Viewpoint: The Oil Caper

|

The oil policy now endorsed by the entire media, and by both Democrats and Republicans, is nothing less than a species of economic insanity. Both the liberal and the conservative wings of the Establishment agree on the basics: that there is a worldwide oil "shortage," imposed by the evil Arabs of the OPEC cartel, and reflected in a price of crude oil that is much "too high"; and that the way to combat this alleged shortage is for the American government to impose further restraints on the consumption of oil, thereby increasing the shortage, and driving the price of oil and of petroleum products still higher! In other words, combat a shortage by deliberately making that shortage more severe! And yet there is almost no one in the media to blow the whistle on this lunacy; on the contrary, all quarters are joining in the hoopla.

To be more specific, the Democrats want to make the oil shortage more severe by imposing gasoline rationing, import quotas on oil, and compulsory allocations by government. In short, combat the oil shortage by really creating a shortage! The Ford administration, on the other hand, has opted for what it laughingly calls the "market" solution for the alleged problem: a high tariff on imported oil, joined with a high tax on domestic production, thereby restricting the supply of oil and gas, and driving the price up. That's the market? (For Greenspan-watchers, it should be noted that the "libertarian" Greenspan has, according to the New York Times, been in the forefront of advocating the Ford import tariff on oil.)

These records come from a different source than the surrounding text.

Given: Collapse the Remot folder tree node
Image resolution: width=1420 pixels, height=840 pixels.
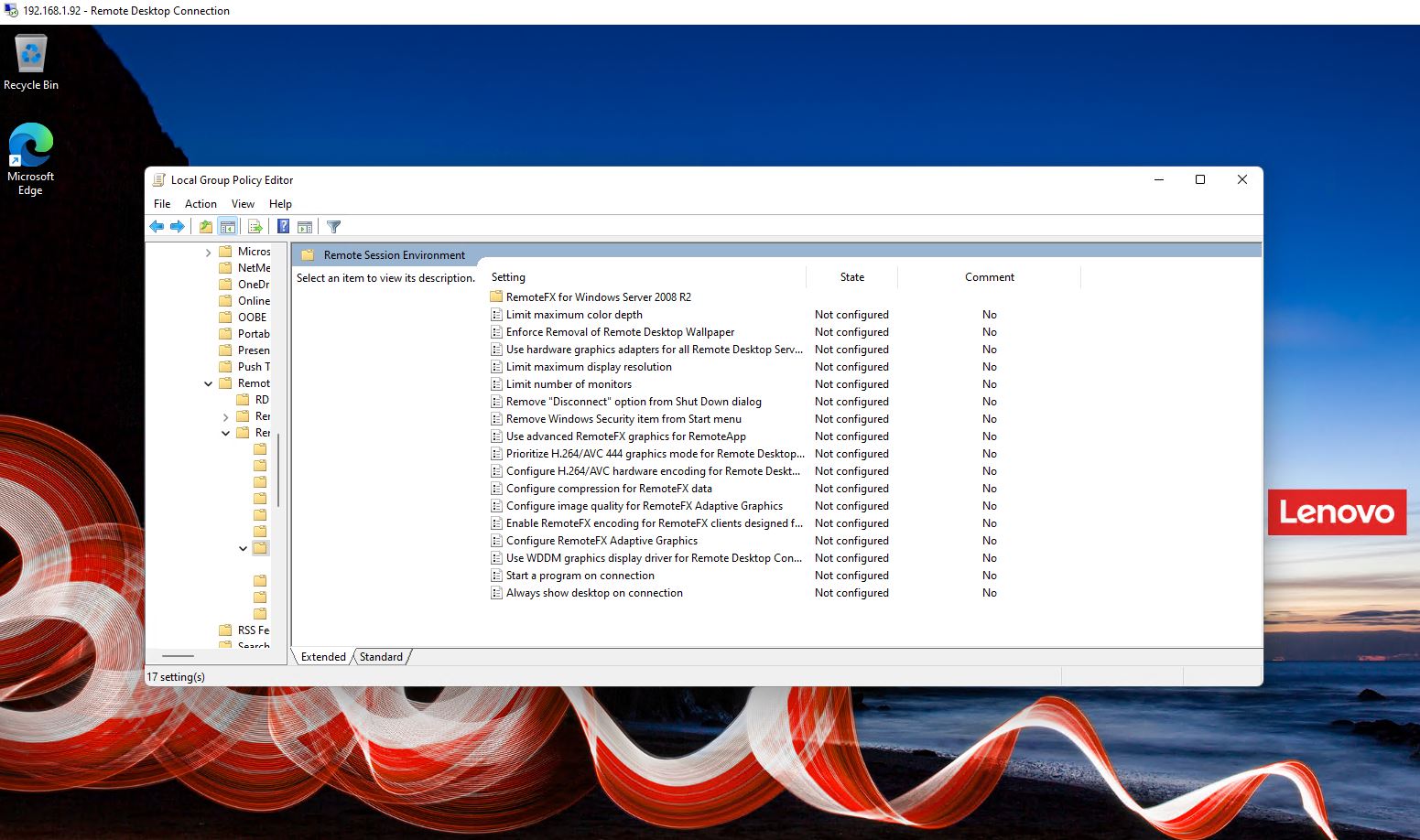Looking at the screenshot, I should click(x=208, y=384).
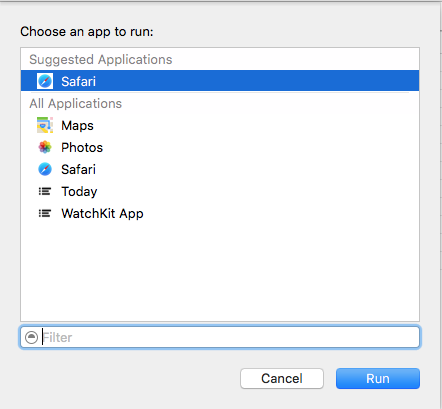Screen dimensions: 442x409
Task: Click the All Applications section header
Action: [x=76, y=103]
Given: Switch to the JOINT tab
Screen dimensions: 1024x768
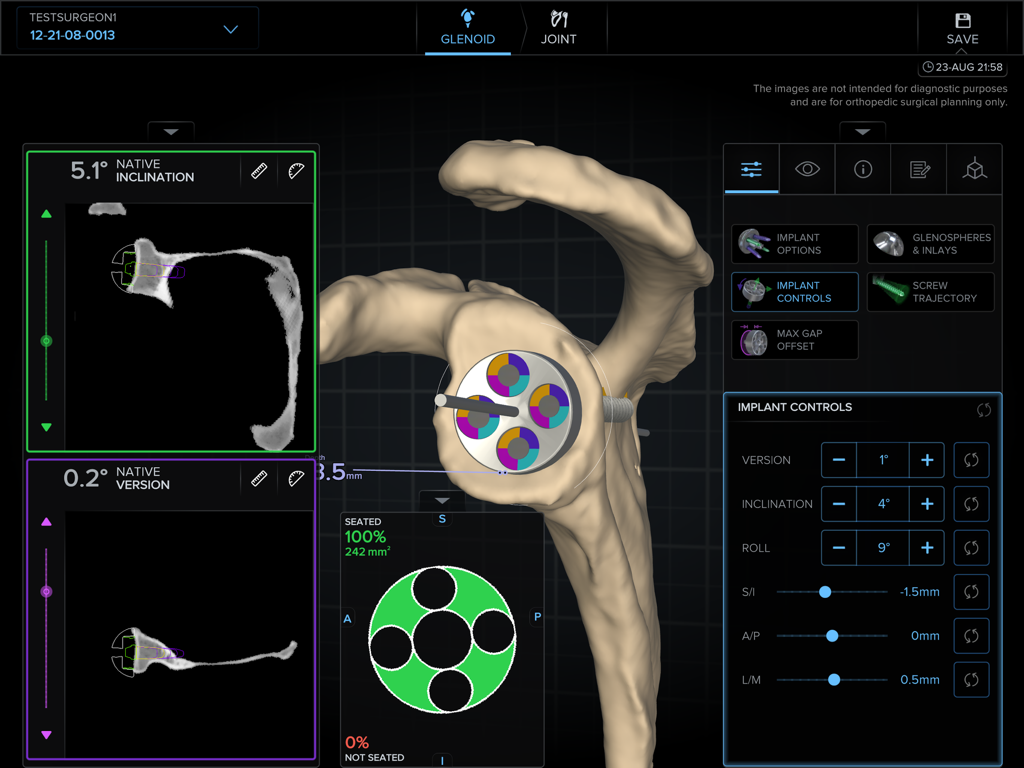Looking at the screenshot, I should coord(559,28).
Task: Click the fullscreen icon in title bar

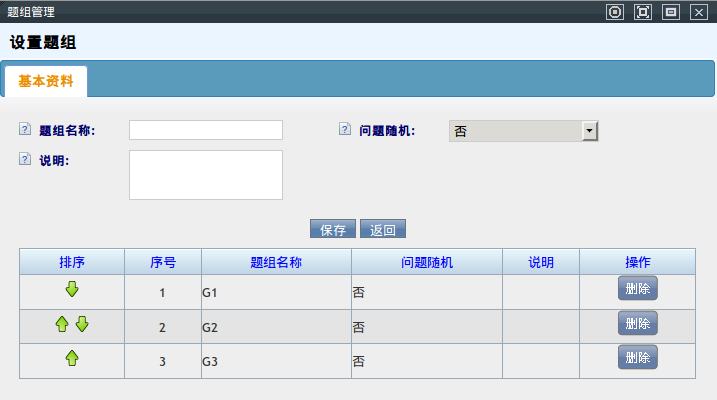Action: 643,12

The rationales for this policy are on a par with the rest of the program. We are told that we must all "sacrifice" in order to become "self-sufficient" in energy, thereby flying in the face of the division of labor. Why not become self-sufficient in bananas, and do so by prohibiting the importation of the fruit, combined with a multi-billion dollar Federal subsidy of banana hothouses?

We are told that a higher price will help to "conserve" gas and oil, and stimulate the search for "alternative sources of energy." Yes, indeed, and if we placed a $100 per gallon tax on gasoline it would stimulate such a search even more frantically. The point is that the free market will set a price which will lead to just enough consumer "conservation" and just enough search for new fuels; driving up the price of oil and gas artificially will conserve too much and lead to the search for grossly uneconomic and expensive sources of energy. We are cutting off the noses of the American consumers in order to spite our faces.

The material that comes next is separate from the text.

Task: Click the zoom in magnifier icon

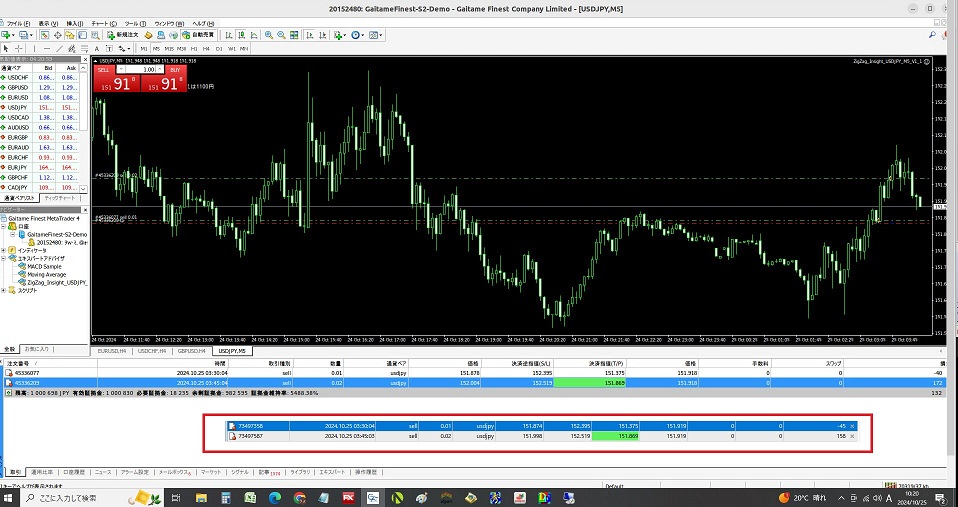Action: 268,35
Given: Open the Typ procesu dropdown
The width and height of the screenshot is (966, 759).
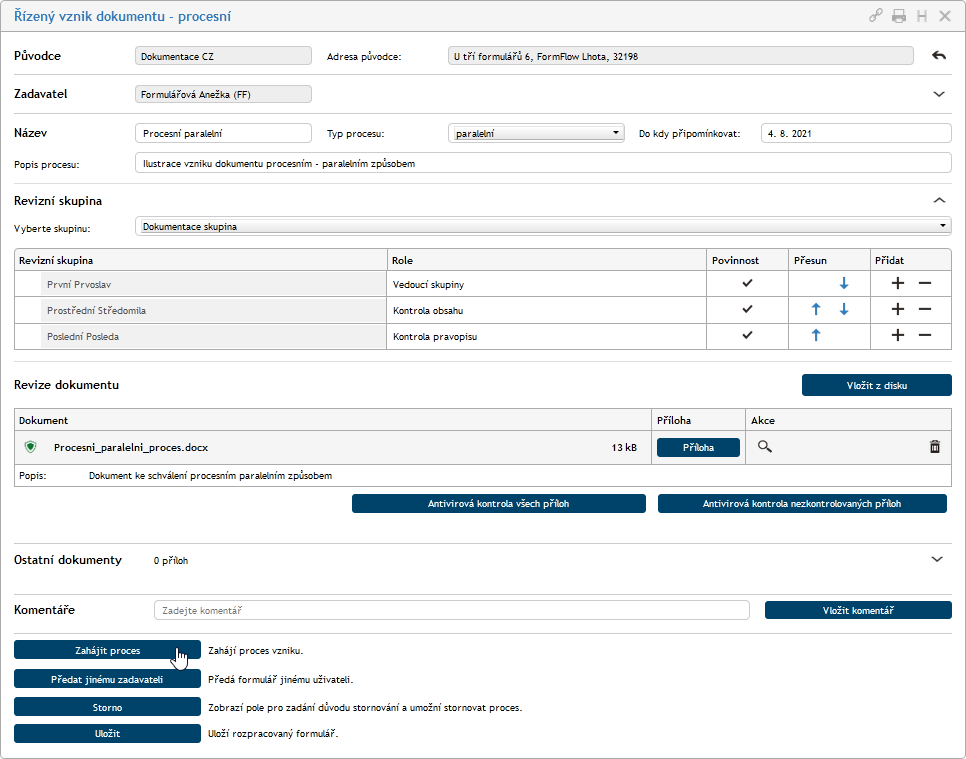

If we had eyes to see, we would realize that the oil "shortage" is a farcical myth. If the OPEC countries have been charging $11 a barrel for crude, then we have all quietly and efficiently proceeded to "conserve" enough oil and petroleum products to take account of that situation. The gasoline "shortage" disappeared overnight last year when the U.S. and other Western governments finally allowed most gas and oil prices to rise to free market levels. The price of gasoline went up by 10¢ a gallon or so, and that was that. Has there ever been another time in human history when influential forces have called for the rationing of a product that is in no sense in short supply?

So what, then, has been going on? What's happening is that certain forces in the U.S. oil industry have been anxious to get a cut of the cartel pie. If the Arabs have successfully raised the price of oil, then let us cartellize through our government, and sock the American and European consumers still more! That is the essence of the Ford program. In a time of inflationary recession, we are called upon to raise the price of oil some more, and thereby injure the consumer and the health of the economy. As Dr. Hollis Chenery points out in the January issue of Foreign Affairs, it is far easier on Western Europe to pay the price for Arab crude than to "depress their economies by squeezing it out" by following the Kissinger-Ford program.

In fact, the reality of the situation is that the current cartel price of oil is in the process of being broken. Market forces are rapidly bringing about an oil "surplus" at the current price. The marvelous institution of gasoline price wars is already reappearing across the country. The "shortage" of oil refinery capacity, hooted about only a year ago, is becoming a "surplus." The New York Times (Dec. 19) noted the emergence of a "worldwide oil surplus": "Stocks on hand of all three major petroleum products—gasoline, home heating oil and heavy industrial oil—are all considered by industry experts to be more than adequate in the United States and other industrial countries.…Europe and Japan are virtually awash in supplies." The Oil Daily recently reported that "with less oil being demanded and with more tankers around to carry it, the market has collapsed, pushing charter rates through the floor and leaving dozens of ships totally without work."

In short, the oil cartellists are becoming afraid of surpluses and consequent declines in prices, and they have put over a gigantic swindle on the American public, convincing us all that we must suffer real shortages and stiffer cartels enforced by the U.S. government, in the name of combatting a shortage! It's a massive swindle, but we all seem to be falling for it. What the U.S. Government should be doing is to move in the opposite direction, and to remove tariffs and restrictions on oil imports, as well as proration and other restrictions on domestic production, and allow free competition to work in aiding the long-suffering consumers of America and the rest of the world.

Murray Rothbard is professor of economics at the Polytechnic Institute of Brooklyn. Dr. Rothbard's viewpoint appears in this column every third month, alternating with the viewpoints of Tibor Machan and David Brudnoy.